## Aim of the exercise
List every trait of Grant that the passage on Grant and Lee says the people liked.

## Passage to read
Of course, after 1865 the nation was perfectly happy with U. S. Grant. If the people understood rather little of the actual man, still he had provided most of their good news from 1862 through the surrenders. They liked the bulldog determination, the simple dress, the belligerent cigar, and the few yet unmistakable words. He seemed the culmination of the new American they wanted to be, emerging from the post-revolutionary generation with the “go ahead” optimism and energy to depend on their own sweat and merit rather than name and pedigree, determined to swallow the continent and make the world take notice. Moreover, an assassin had robbed them of the chance to exalt their Father Abraham, which left all of that unfulfilled adoration needful of another target, and Grant, in fact, was already arguably the most popular man in the Union, even more so than Lincoln, whose Democratic foes even lauded Grant at least so long as they thought he might be one of them.
Until recently, time has been kinder to Lee than to Grant. Their meaning to
a modern generation has shifted, driven largely by our own political and social divides. Some in the New South, even in Lexington, Virginia, where he is buried and enshrined, are faintly uncomfortable, embarrassed even, that the section’s iconic hero rose to almost godlike stature in a contest ultimately rooted in slavery. They find it more difficult than their forebears to separate honoring a man for his intrinsic qualities of character, courage, and sacrifice, from distaste for the cause that propelled him into the American pantheon. Grant, on the other hand, after generations of being dismissed as a lucky general in spite of his failings, and a president so mired in corruption that his administration is best forgotten, has enjoyed a modest phoenix flight among historians, though the beating of its wings has disturbed little air in perceptions of the man among Americans in general.

(Collected data entries)
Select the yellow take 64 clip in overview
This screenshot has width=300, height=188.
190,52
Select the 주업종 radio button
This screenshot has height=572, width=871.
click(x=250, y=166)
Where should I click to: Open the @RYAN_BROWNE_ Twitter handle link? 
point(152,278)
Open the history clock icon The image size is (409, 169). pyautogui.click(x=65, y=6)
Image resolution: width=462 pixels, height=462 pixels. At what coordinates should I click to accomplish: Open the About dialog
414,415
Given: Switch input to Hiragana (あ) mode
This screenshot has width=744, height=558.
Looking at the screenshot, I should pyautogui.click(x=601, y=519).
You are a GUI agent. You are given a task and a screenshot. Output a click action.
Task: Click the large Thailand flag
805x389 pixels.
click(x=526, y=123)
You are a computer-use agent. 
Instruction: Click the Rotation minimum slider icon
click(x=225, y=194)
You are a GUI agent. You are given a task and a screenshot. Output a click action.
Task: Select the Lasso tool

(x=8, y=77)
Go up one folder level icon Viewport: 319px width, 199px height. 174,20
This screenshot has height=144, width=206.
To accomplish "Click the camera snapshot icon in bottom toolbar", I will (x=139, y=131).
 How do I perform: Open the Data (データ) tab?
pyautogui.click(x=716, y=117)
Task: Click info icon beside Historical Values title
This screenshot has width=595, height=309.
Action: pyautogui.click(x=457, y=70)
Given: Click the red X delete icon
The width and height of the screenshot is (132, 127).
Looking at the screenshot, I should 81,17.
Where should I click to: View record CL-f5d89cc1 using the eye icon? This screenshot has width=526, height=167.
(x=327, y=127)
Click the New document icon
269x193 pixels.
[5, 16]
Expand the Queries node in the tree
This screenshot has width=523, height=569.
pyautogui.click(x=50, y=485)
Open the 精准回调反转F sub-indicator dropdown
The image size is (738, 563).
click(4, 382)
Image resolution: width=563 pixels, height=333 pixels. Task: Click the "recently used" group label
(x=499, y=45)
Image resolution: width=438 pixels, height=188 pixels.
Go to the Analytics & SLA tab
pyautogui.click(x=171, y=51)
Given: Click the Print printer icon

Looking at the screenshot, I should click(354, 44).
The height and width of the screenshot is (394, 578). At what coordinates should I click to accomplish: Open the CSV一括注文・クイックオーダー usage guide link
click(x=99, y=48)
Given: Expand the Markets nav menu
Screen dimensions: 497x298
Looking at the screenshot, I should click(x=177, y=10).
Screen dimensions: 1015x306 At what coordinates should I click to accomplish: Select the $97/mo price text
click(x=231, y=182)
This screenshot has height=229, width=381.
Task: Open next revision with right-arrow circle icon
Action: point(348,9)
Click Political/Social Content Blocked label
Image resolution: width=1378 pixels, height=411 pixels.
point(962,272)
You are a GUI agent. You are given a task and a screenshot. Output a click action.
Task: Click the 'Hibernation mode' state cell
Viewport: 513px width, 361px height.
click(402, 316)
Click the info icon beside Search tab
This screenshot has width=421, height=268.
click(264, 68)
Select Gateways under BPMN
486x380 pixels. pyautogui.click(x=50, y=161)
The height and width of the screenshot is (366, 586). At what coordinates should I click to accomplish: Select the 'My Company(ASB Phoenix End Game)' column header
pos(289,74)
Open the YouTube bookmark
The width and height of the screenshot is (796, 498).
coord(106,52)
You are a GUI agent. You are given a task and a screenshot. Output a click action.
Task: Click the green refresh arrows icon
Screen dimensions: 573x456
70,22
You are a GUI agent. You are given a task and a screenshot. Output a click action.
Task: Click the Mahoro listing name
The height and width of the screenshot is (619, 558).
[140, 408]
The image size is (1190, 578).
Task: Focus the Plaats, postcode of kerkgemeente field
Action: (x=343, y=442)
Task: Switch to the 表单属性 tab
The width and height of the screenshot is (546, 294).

## Output
- the bulldog determination
- the simple dress
- the belligerent cigar
- the few yet unmistakable words